永遠の約束-聖母の涙-
「うん…。
実は、二週間ほど前に立て続けに聖マリオネット女学院の生徒が二名、不審死を遂げるという事件が起こっていてね―――…」
「それは―――、連続殺人ということですか?」
まっすぐに松下を見る深青。
松下は、その深青の視線を受けながら深く頷いた。
「初めの段階では、そう考えていた。
しかし、捜査は難航し、連続殺人でありながらも、不可解な点が幾重にも見受けられてね―――…」
「―――人ではない、何かの仕業―――…」
「さすがだね、深青ちゃん。
その通りだよ。
だからこそ、警察の上層部から『一陣風霊会』に協力の要請があった」
『一陣風霊会』。
それは、人智を超える力による事件を解決する組織。
そこには、数多くの能力者が在籍し、事件捜査のために動いている。
そして、この松下もまた、その組織に所属している。
しかし、彼の場合は裏方。
微かな弱い能力はありながらも、事件捜査に動けるほどの強い力は持っていない彼は、仕事の割り振りや資料作成など、事務方に徹していた。
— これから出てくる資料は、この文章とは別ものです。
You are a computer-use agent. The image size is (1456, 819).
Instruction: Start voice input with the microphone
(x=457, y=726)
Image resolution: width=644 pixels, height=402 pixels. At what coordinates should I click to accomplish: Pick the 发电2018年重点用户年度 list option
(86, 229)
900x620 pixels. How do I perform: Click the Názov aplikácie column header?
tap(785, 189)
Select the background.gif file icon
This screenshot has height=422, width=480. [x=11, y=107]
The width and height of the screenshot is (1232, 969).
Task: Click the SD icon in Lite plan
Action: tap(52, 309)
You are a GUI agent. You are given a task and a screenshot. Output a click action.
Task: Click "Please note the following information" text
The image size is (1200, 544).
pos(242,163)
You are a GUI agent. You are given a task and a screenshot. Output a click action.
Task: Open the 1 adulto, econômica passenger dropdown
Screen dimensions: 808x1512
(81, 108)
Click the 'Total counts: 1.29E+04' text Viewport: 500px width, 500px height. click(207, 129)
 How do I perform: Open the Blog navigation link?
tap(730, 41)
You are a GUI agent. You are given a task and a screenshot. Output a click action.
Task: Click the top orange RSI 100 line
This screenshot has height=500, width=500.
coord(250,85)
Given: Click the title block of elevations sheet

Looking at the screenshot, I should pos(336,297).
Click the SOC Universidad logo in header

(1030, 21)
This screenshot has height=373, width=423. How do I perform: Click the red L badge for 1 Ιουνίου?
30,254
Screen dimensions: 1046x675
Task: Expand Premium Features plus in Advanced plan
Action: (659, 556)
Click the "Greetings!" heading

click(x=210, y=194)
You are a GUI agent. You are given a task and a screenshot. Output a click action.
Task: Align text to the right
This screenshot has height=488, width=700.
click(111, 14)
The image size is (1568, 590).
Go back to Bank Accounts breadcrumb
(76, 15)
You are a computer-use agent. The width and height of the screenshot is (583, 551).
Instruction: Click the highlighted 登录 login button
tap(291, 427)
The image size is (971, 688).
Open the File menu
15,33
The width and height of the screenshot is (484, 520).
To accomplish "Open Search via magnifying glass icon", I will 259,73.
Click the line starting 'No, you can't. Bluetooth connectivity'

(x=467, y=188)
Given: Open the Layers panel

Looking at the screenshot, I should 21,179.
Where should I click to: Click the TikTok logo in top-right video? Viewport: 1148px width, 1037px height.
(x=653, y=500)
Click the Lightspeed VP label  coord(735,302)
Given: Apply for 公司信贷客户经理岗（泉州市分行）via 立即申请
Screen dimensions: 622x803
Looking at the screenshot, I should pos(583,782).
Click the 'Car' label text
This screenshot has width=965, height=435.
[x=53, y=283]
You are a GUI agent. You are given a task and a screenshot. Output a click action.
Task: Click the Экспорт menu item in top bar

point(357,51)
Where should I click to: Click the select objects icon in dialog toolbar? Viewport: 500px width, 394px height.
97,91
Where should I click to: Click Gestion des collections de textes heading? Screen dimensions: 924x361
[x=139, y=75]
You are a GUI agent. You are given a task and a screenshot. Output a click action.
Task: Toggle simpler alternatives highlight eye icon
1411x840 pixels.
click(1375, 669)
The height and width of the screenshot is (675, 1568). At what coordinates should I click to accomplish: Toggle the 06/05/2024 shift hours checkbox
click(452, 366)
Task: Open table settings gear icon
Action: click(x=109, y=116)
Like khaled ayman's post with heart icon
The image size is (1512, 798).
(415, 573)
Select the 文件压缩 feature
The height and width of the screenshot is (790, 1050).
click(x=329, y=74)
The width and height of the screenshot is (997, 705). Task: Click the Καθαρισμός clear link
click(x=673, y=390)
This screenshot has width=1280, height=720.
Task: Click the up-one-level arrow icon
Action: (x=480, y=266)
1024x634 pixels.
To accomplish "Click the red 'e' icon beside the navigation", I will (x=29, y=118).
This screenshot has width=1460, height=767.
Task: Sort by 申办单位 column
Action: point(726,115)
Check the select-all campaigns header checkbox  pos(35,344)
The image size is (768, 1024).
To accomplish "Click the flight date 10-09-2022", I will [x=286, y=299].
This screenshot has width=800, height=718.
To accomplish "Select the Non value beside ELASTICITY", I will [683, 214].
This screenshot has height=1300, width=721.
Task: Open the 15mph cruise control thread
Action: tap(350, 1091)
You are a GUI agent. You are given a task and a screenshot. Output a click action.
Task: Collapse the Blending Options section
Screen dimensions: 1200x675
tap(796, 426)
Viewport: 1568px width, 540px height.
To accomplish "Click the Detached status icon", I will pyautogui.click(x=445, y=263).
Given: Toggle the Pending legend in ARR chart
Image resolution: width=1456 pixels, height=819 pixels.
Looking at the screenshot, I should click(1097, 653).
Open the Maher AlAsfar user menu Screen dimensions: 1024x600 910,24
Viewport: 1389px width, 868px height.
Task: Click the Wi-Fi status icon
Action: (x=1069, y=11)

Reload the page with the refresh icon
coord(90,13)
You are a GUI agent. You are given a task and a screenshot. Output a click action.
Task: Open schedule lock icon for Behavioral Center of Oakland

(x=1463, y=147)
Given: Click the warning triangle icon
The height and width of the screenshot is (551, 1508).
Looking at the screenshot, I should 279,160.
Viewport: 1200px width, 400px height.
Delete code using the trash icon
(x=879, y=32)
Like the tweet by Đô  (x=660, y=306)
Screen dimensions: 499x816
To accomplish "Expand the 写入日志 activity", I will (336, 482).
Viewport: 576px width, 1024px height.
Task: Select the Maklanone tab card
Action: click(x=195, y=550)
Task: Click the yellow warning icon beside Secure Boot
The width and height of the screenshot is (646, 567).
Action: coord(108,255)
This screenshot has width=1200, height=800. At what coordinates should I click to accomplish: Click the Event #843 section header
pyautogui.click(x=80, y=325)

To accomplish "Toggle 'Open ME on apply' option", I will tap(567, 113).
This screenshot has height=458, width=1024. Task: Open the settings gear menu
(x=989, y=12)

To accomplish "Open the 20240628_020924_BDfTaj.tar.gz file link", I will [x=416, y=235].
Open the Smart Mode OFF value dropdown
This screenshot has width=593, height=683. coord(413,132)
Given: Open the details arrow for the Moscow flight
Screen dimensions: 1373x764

「『一陣風霊会』が動いているとなれば、どうしてわざわざそんな話を私に?」
高い能力を持つ者たちがいる『一陣風霊会』。
彼らが動いているとなれば、人ではない何者かの仕業であろうとも、わざわざ深青に話を持ってくる意味がわからない。
こんな話をしに来たというのなら、ただの世間話というわけではないだろうと、深青は考えていた。